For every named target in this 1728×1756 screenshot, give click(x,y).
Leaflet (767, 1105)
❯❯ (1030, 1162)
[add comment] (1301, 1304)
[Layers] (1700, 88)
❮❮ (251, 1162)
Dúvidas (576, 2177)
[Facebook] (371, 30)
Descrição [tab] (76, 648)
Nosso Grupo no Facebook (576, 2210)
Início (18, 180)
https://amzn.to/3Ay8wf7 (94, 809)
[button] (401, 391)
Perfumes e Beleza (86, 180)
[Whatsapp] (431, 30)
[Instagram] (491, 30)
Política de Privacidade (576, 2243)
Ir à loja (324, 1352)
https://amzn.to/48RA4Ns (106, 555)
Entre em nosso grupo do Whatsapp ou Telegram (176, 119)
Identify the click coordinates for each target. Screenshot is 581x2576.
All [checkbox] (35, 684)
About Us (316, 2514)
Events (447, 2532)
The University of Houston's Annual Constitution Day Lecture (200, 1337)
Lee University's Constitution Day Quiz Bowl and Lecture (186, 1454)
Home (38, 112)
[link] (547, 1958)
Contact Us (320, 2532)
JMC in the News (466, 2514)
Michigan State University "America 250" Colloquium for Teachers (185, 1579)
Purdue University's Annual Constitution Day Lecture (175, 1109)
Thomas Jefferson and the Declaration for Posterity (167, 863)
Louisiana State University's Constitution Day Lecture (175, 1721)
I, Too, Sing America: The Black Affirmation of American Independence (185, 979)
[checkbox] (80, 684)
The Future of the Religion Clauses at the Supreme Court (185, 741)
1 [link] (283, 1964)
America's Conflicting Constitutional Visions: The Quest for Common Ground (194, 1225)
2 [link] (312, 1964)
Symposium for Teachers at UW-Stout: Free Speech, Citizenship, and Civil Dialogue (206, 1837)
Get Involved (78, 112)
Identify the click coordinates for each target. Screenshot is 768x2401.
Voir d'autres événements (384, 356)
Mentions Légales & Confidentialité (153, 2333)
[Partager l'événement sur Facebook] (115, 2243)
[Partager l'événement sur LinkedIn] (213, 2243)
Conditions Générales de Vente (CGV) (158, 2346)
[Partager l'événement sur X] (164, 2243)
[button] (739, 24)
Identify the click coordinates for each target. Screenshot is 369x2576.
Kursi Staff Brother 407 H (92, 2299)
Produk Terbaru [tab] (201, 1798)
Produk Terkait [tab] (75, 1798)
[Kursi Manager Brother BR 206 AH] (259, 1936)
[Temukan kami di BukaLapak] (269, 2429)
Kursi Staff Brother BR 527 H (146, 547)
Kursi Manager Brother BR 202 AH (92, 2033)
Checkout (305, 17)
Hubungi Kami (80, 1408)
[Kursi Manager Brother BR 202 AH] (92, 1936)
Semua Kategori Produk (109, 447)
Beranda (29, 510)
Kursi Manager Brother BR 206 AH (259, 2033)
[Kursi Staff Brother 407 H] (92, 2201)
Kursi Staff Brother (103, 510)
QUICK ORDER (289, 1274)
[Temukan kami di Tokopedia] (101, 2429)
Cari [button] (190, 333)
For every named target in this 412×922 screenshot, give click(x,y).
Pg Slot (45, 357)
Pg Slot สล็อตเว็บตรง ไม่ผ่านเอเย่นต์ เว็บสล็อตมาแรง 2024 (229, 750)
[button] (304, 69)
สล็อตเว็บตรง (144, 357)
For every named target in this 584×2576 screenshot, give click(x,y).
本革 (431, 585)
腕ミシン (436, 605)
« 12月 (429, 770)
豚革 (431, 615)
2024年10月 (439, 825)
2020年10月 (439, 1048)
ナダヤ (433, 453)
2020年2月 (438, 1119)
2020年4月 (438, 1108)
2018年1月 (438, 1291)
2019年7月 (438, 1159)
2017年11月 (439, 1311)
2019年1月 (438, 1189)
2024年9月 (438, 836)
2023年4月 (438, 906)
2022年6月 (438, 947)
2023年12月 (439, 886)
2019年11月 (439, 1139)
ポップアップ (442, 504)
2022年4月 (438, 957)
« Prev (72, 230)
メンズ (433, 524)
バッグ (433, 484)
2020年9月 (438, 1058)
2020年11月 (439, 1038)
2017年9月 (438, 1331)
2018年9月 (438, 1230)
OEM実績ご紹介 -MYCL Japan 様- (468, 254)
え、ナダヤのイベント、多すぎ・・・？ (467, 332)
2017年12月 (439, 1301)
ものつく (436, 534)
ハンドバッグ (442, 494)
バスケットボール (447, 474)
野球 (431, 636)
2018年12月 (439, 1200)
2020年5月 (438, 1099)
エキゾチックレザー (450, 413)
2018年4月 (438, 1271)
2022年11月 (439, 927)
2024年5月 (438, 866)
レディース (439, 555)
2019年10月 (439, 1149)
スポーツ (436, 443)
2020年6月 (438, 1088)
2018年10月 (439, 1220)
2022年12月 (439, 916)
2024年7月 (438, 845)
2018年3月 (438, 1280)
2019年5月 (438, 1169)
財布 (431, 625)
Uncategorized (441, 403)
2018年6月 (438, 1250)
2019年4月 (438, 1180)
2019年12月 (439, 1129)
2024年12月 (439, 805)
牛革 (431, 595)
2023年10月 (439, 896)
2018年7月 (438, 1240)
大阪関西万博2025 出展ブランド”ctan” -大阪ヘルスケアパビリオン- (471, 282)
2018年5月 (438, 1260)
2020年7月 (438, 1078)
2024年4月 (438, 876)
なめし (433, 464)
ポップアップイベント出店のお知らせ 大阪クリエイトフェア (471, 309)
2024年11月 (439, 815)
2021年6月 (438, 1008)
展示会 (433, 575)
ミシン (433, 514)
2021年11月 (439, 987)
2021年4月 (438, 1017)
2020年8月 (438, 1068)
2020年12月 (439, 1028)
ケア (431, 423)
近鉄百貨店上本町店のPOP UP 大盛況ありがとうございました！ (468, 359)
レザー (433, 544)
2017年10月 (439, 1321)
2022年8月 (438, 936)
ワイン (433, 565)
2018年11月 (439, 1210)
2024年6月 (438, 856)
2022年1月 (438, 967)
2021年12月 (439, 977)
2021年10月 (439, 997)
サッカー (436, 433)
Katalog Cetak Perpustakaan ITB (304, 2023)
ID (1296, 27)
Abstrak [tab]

──────

● **Task to complete**
Search the preceding listing for "Partager" and extract every line where it is found.

● **Exercise response**
[Partager l'événement sur Facebook] (115, 2243)
[Partager l'événement sur LinkedIn] (213, 2243)
[Partager l'événement sur X] (164, 2243)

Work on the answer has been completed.